The relentless abuse includes death and rape threats against the women and their families; attacks by Iranian state media and on Iranian website on the women’s credibility as well as defamatory stories including accusations of “sexual indecencies”; and hacking and phishing of their personal information. Material from these hacks, such as emails and photographs, are then used to accompany some of the defamatory stories.

Some of the journalists have also reported family members in Iran being interrogated.

So extreme is the abuse that many of BBC News Persian’s female journalists have removed themselves from social media and other public spaces and have even suffered “significant and serious mental and physical health issues.”

“We absolutely deplore the violent, misogynistic and gendered harassment our women journalists have to face every day,” said Liliane Landor, senior controller of BBC International News and director of World Service. “Trusted and impartial journalism is fundamental to any democracy and it is only by working together that we can ensure the safety of journalists everywhere and ensure women’s voices are included. We have to be able to work unhindered, free from threats and free from abuse.”
International counsel for the BBC World Service, Caoilfhionn Gallagher QC and Jennifer Robinson, said: “Women journalists at BBC News Persian face abhorrent online violence every day simply because they are doing their job. This is a paradigm case of what UN experts call ‘gendered censorship.’ Misogynist, sexist online abuse and all threats of physical or sexual violence towards journalists  are intended to force women offline and to silence women journalists. It is unacceptable and it must stop.”
“Iran has international obligations of due diligence to take action against those responsible. We call on the UN to condemn the attacks and to ensure Iran meets its international obligations.”
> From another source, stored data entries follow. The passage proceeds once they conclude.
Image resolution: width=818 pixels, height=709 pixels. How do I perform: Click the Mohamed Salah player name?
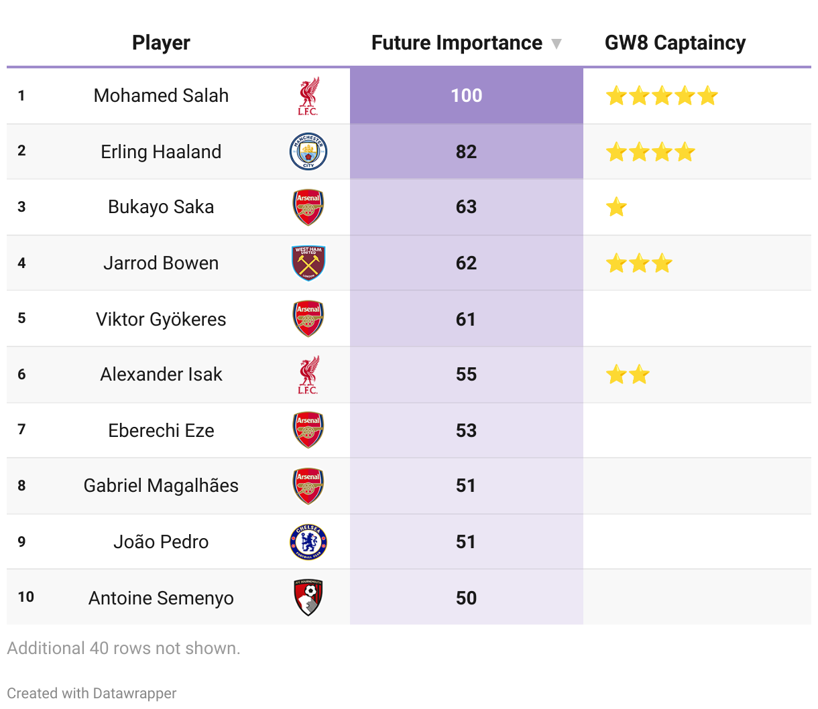(x=161, y=96)
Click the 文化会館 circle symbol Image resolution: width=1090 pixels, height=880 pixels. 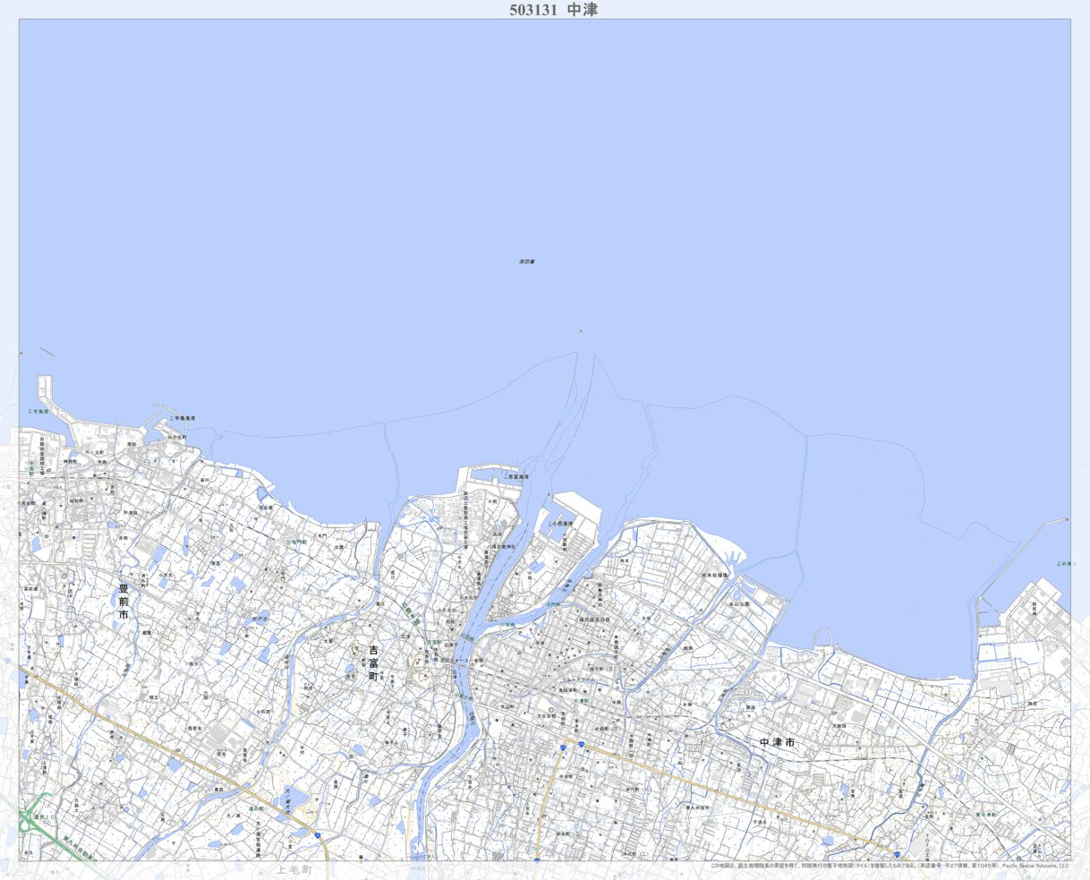pos(551,712)
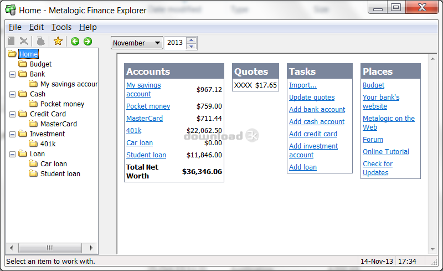Open the Student loan account link
The width and height of the screenshot is (443, 271).
tap(146, 155)
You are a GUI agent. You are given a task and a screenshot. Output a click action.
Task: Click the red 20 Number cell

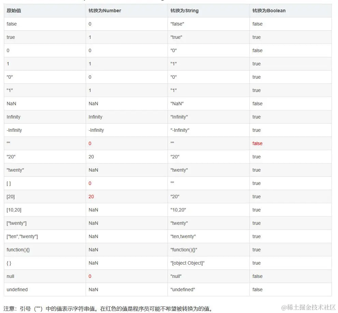pyautogui.click(x=91, y=197)
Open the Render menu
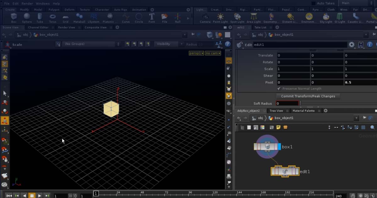This screenshot has width=377, height=198. click(x=27, y=3)
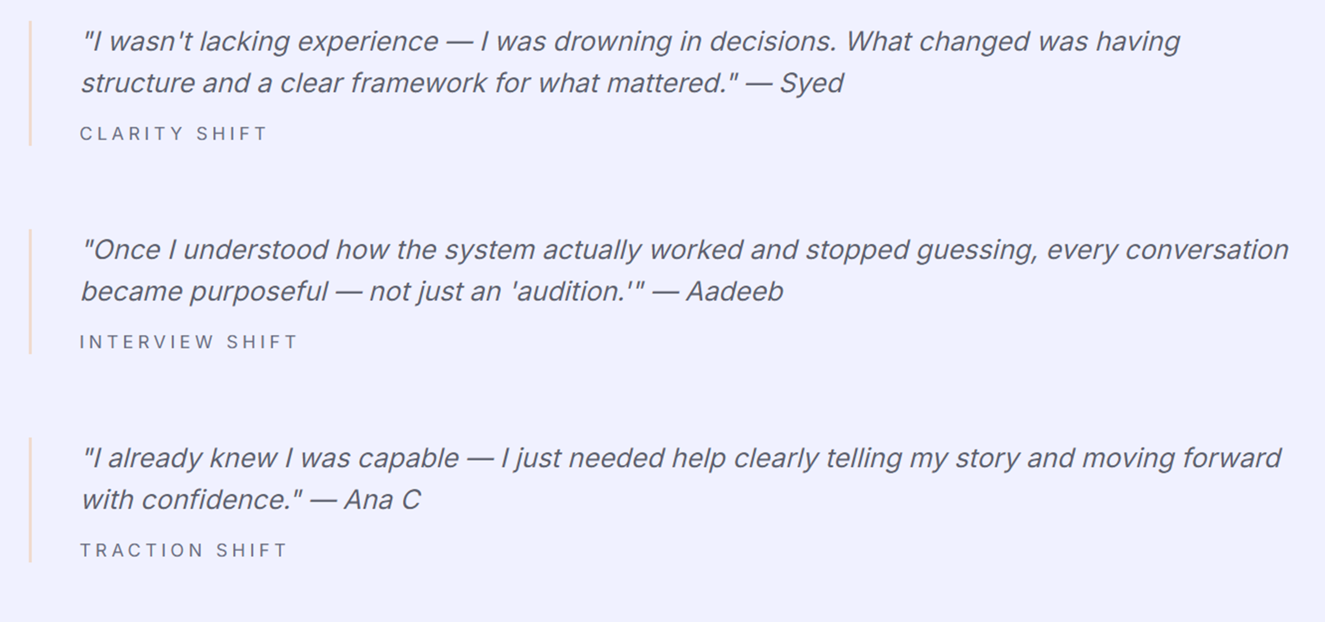Click the name Ana C in third quote
Screen dimensions: 1325x622
(x=382, y=500)
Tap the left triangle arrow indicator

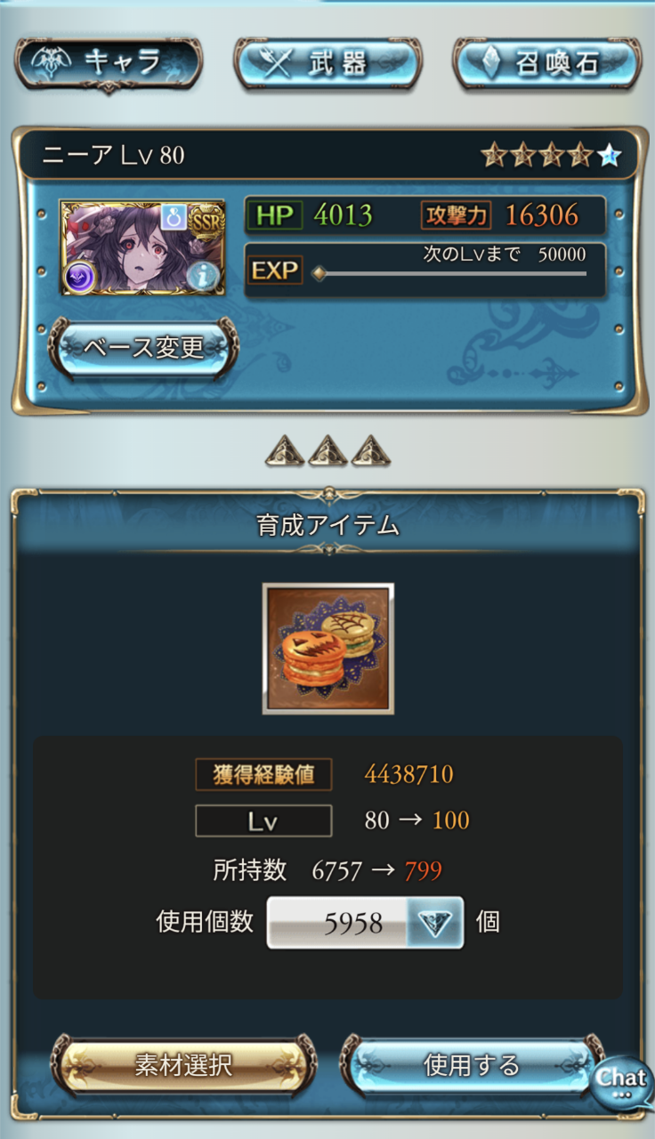(x=285, y=452)
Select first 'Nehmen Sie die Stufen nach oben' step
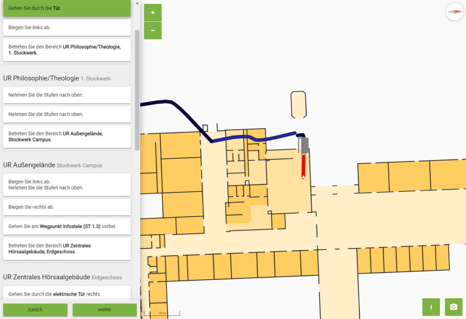The image size is (466, 319). (67, 95)
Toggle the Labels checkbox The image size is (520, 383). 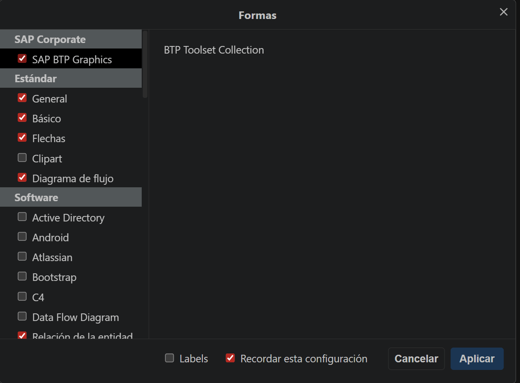point(170,358)
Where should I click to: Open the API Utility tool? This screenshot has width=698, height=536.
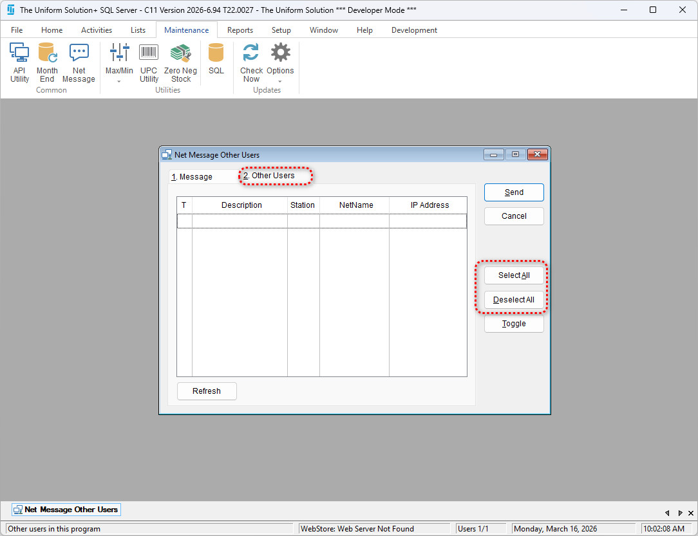coord(19,62)
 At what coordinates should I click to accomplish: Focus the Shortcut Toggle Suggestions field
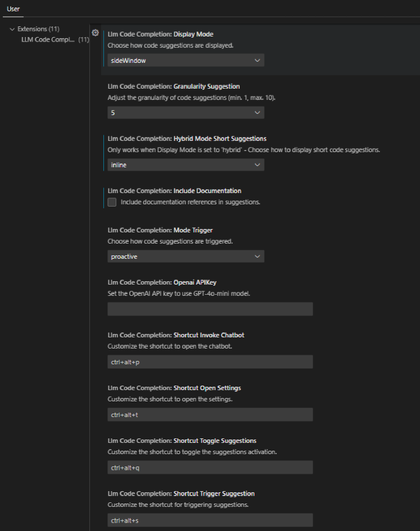210,468
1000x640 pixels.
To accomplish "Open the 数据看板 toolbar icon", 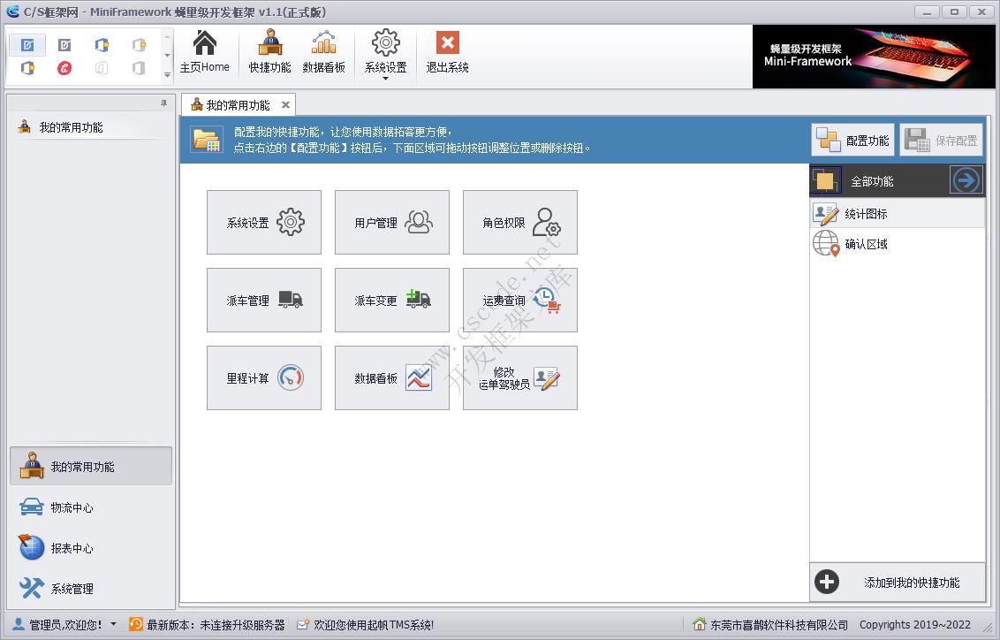I will 324,53.
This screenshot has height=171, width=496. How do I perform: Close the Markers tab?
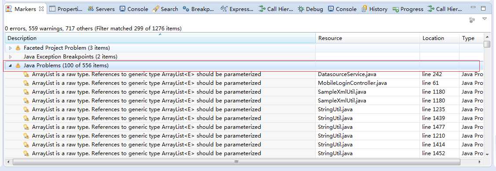[x=41, y=9]
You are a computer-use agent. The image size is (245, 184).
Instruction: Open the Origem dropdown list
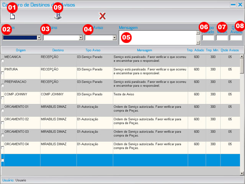39,38
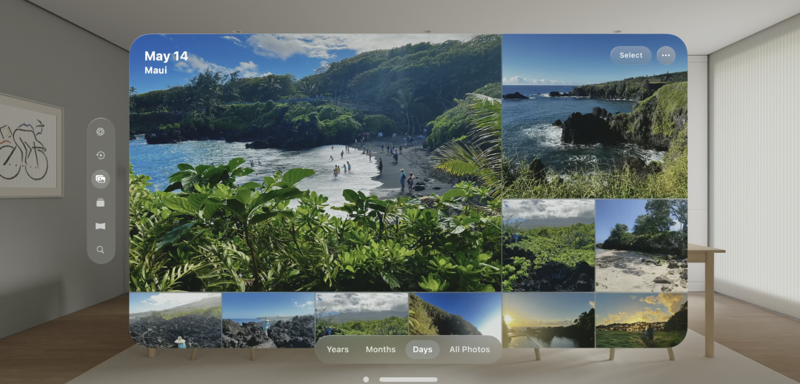Open the Panoramas icon in sidebar
Viewport: 800px width, 384px height.
(x=101, y=226)
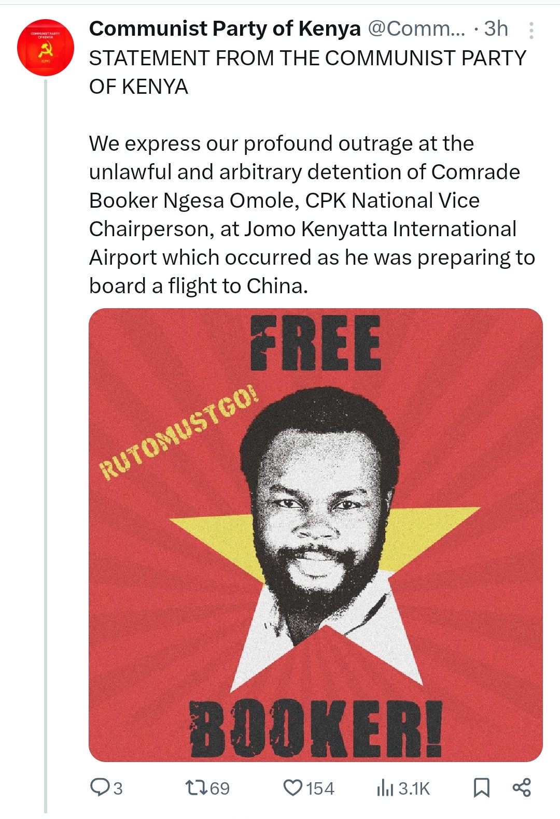
Task: Click the repost count 69
Action: tap(219, 788)
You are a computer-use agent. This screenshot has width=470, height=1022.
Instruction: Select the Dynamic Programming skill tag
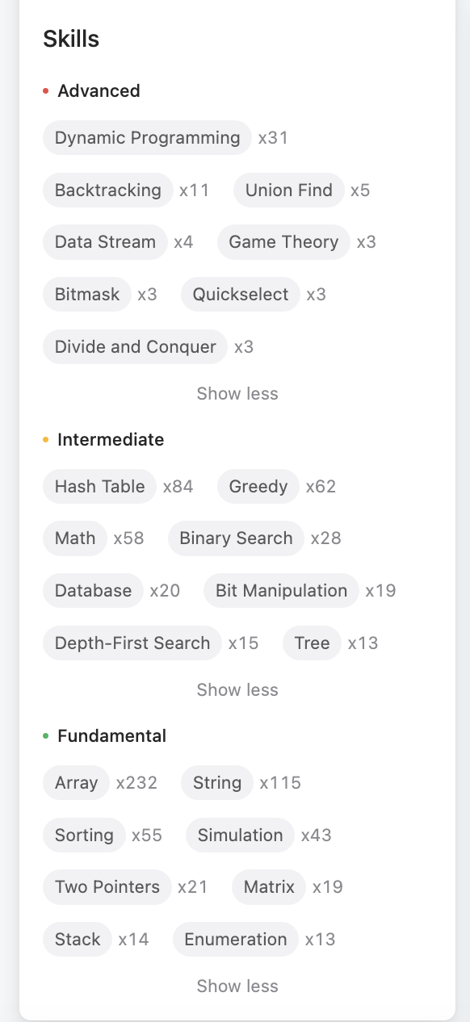coord(147,137)
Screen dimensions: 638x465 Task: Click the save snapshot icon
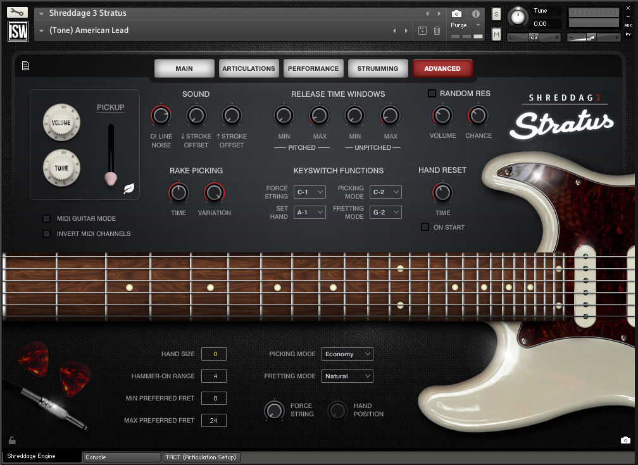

The BBC’s complaint comes a week after Iran released Nazanin Zaghari-Ratcliffe, a project manager at Thomson Reuters Foundation, after six years of detention. She was imprisoned in 2016 after being convicted of unspecified “national security-related” crimes. Zaghari-Ratcliffe briefly worked for the BBC World Service Trust earlier in her career and there was speculation that may have contributed to her false arrest and imprisonment.